Sample complexity of the non-linear optimization route for learning logical error rates from syndrome data

Establish rigorous sample-complexity bounds for estimating logical error rates in non-adaptive Clifford circuits from syndrome data when using the exact non-linear least-squares optimization approach that solves the full system of equations relating syndrome expectations to local Pauli eigenvalues (i.e., log Λ = A log λ together with linear constraints Bp = 0), without the low-error-rate linearization. Quantify the dependence of the required number of samples on system size, circuit depth, code distance, and noise parameters, and determine whether the exponential sampling advantage over direct logical-level estimation persists in this exact optimization setting.

Background

The paper develops two routes for learning physical and logical noise from syndrome data.

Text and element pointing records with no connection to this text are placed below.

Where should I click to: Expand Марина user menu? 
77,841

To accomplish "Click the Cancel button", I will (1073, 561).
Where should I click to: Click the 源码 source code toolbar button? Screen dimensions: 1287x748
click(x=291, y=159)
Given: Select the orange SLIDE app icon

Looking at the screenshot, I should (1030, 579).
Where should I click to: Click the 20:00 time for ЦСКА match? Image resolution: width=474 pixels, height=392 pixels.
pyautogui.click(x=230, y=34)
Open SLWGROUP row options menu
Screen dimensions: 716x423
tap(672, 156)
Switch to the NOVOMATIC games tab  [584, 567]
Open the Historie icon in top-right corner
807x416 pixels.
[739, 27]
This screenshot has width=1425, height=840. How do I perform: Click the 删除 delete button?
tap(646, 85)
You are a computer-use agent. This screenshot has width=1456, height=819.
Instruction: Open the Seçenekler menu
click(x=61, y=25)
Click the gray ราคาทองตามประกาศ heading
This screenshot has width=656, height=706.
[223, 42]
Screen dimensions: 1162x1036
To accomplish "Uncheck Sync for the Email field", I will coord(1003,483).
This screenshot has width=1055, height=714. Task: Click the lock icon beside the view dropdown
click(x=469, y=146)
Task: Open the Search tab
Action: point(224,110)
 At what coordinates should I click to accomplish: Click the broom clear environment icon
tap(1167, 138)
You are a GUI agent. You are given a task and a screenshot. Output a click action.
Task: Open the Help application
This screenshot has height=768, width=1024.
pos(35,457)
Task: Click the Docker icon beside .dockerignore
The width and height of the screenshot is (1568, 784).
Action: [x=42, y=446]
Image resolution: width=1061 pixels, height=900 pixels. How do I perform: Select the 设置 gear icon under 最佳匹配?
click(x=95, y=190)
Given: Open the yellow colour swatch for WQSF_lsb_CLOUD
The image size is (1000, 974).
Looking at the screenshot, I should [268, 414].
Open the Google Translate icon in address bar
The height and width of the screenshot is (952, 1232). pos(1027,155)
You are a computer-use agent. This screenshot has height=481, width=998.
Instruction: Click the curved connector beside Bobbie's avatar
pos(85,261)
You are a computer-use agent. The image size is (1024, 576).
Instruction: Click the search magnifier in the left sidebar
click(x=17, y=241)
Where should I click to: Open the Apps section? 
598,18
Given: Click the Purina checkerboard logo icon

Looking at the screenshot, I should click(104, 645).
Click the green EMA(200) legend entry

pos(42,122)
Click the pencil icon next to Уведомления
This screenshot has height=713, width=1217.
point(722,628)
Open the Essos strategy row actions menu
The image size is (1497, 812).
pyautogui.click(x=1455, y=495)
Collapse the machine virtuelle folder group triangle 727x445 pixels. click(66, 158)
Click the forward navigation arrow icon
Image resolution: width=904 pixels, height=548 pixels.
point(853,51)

One route uses an exact non-linear least-squares optimization to solve the full system of equations connecting syndrome expectations to local Pauli eigenvalues; the other route linearizes these equations in the low-error regime and proves sample-complexity guarantees for learning both physical and logical error rates, including an exponential advantage over direct logical measurements.

While the linearized route is analyzed rigorously, the authors explicitly note that they lack a proof of sample complexity for the exact non-linear optimization approach. Resolving this would substantiate the generality of the exponential sampling advantage they observe numerically and extend the theoretical foundations beyond the low-error approximation.